According to FAO’s, in 2050 there will be an additional 2.3 billion people in the Planet, who will require producing more food, while at the same time combating existing poverty and hunger, using scarce natural resources more efficiently and adapting to climate change.
Chemical fertilizers increase crops yields, but they have negative effects for human and animals health and the environment. Plant’s productivity can be enhanced by the activity of plant growth-promoting (PGP) bacteria, which are naturally-occurring bacteria able to modulate plant growth as a result of their metabolic activities. Nevertheless, apart from rhizobial strains applied to legume crops, most of the biofertilizers designed based on in vitro studies fail when applied in the fields. This failure could be due to the fact that, once applied in the soils, in vitro selected PGP bacteria must compete with a wide variety of microorganisms present in the soil and get adapted to the different abiotic conditions of each environment (temperature range, water/desiccation periods, etc.).

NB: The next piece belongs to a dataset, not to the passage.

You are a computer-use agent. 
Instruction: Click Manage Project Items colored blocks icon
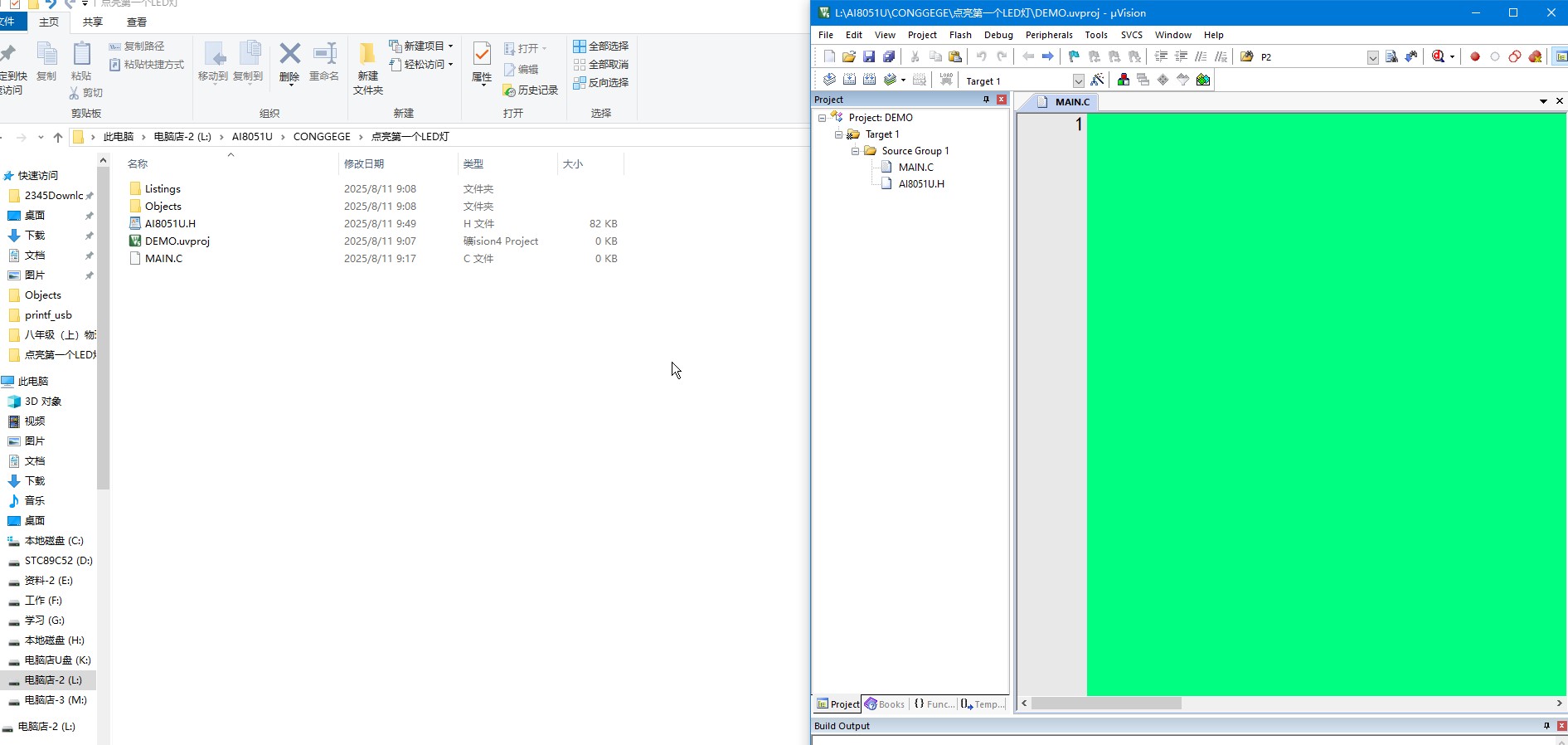pyautogui.click(x=1124, y=80)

This fact rises the interest of the PGP potential of bacterial endophytes -those bacteria with the ability to enter the endorhiza (root inside) –since, once inside the plant, they do not need to compete with the dense population of bacteria in the rhizosphere and they are protected from extreme abiotic conditions. Nevertheless, endophytic colonization, apart from the well-studied interactions between rhizobia and legumes, is not well understood. To shed further light in the mechanisms by which endophytes actively enter roots will likely allow great progresses in the wise selection of bacterial strains which can act as efficient biofertilizers in non-legume crops.

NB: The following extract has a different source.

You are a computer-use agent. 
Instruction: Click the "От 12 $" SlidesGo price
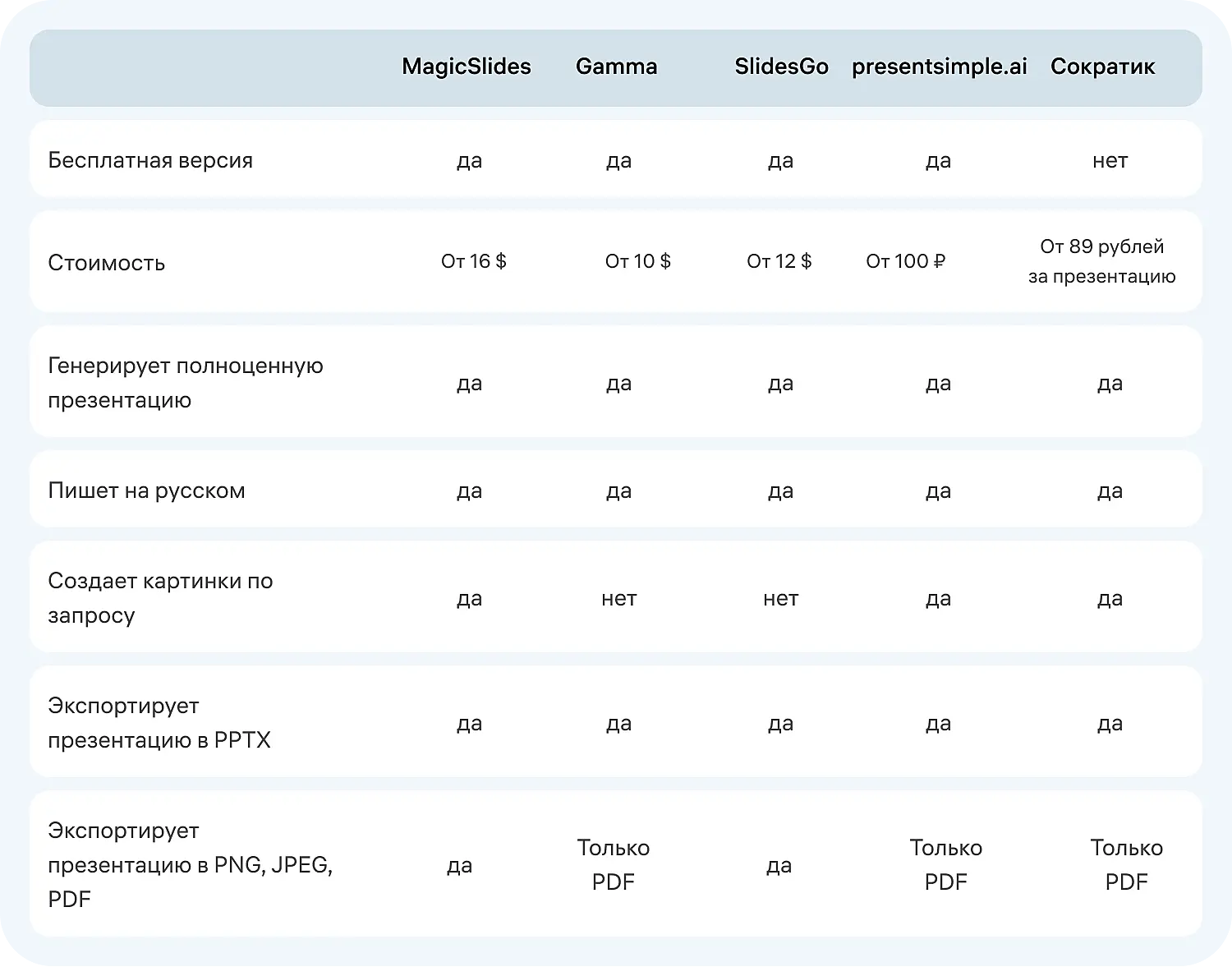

Brassica napus L. (rapeseed) is an important crop due to its cultivation not only as food resource (human and animal), but also for biodiesel production. In Europe, the seeds of B. napus are the primary source of oil for biodiesel production. However, rapeseed cultivation requires important amounts of chemical fertilizers and therefore, alternatives that enable the reduction of chemical fertilization for a more sustainable crop are very desirable. This implies the use of biofertilizers, which include endophytic PGP bacteria.

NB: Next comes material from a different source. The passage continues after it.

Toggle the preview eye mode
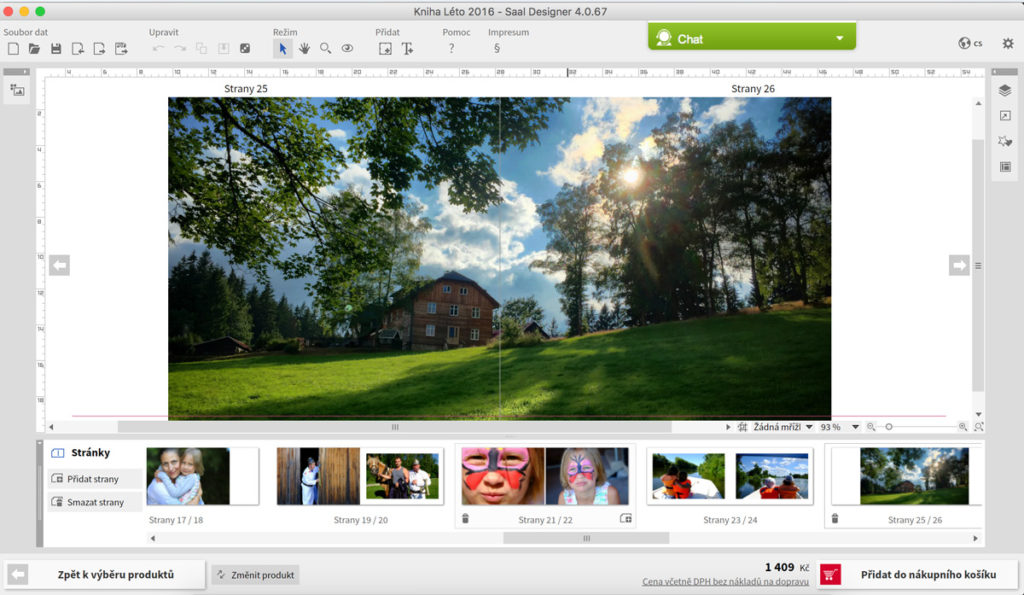point(347,48)
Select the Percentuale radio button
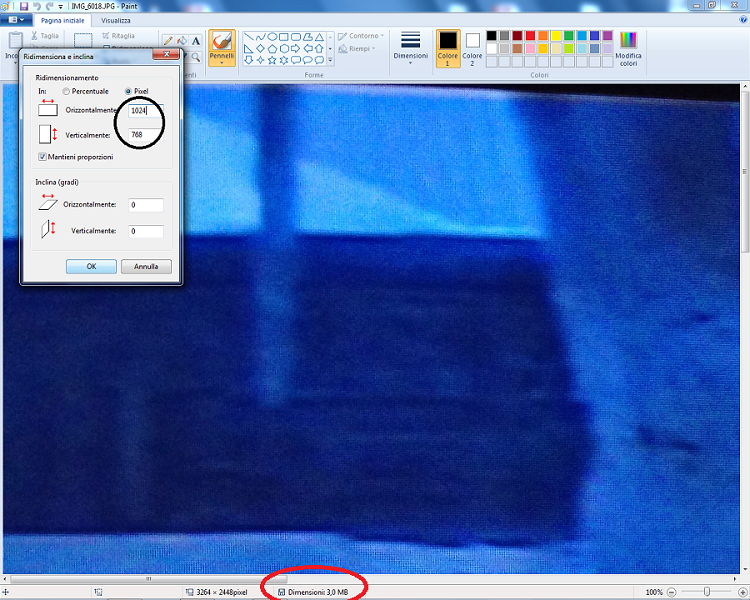Screen dimensions: 750x600 (x=67, y=91)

Thus, the aims of this project were:
Isolation of B. napus PGP endophytes
Identification of genes up-regulated during the infection process.
Isolation of mutant strains in cellulase encoding genes.
Study of symbiotic phenotypes of the mutant derivative strains.
Analysis of the role of bacterial cellulases in PGP efficiency.
Analysis of selected bacteria efficiency in infecting rapeseeds and increasing crop yields.